:: EXERCISE ::
Copy out the entries from the line with "You are a computer-use agent." to the line with "tap(43, 204)", changing every "screenshot" to "screen capture" and leaving everything else untouched.

:: RECORDS FOR THIS EXERCISE ::
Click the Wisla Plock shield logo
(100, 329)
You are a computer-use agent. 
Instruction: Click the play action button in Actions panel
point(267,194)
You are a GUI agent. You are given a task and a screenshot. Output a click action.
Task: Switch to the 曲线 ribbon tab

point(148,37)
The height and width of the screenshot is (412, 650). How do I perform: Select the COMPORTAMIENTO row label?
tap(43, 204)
--
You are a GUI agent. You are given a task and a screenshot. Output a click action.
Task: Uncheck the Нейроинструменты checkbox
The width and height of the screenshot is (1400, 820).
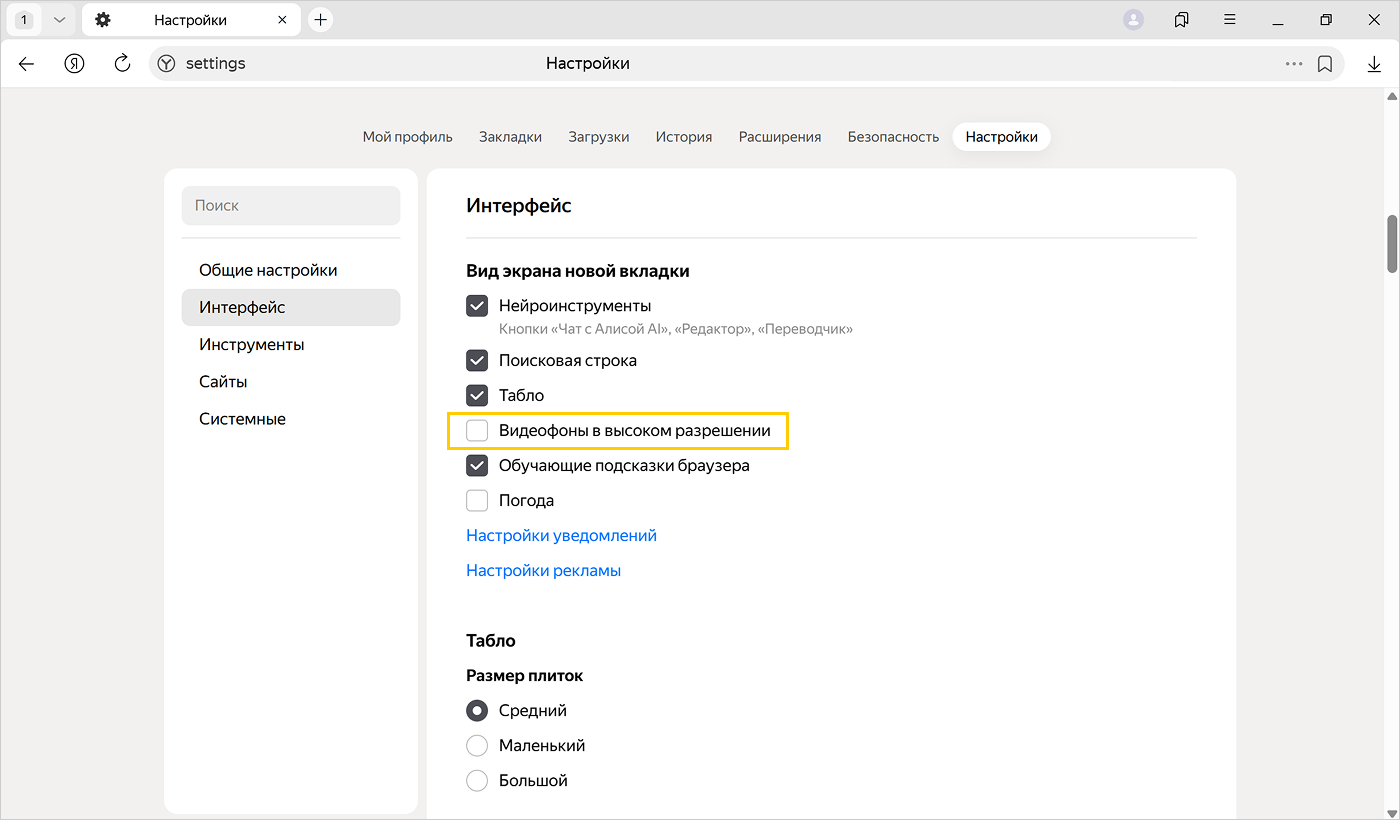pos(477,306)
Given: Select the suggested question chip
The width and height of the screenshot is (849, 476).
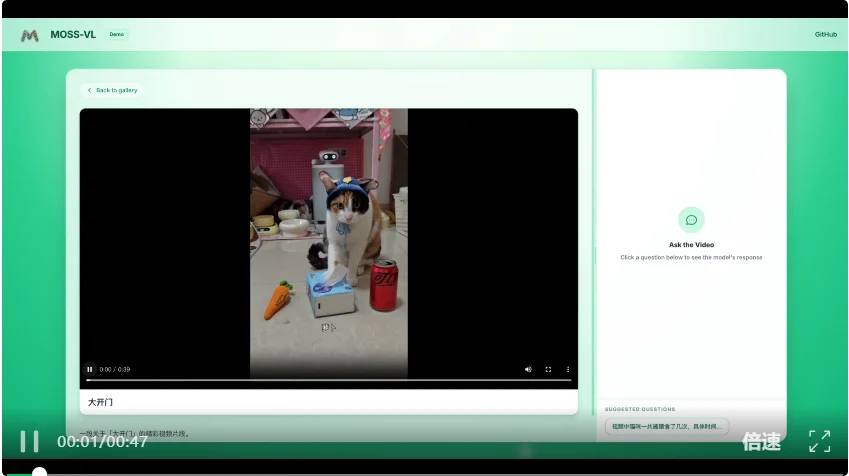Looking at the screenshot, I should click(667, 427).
* * *
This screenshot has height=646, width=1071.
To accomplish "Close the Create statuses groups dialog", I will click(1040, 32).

:: WRITTEN ANSWER ::
You are a computer-use agent. 
Instruction: Click the play action button in Actions panel
point(267,194)
You are a GUI agent. You are given a task and a screen capture. Output a click action.
Task: Switch to the 曲线 ribbon tab

point(148,37)
The height and width of the screen capture is (412, 650). How do I perform: Select the COMPORTAMIENTO row label?
tap(43, 204)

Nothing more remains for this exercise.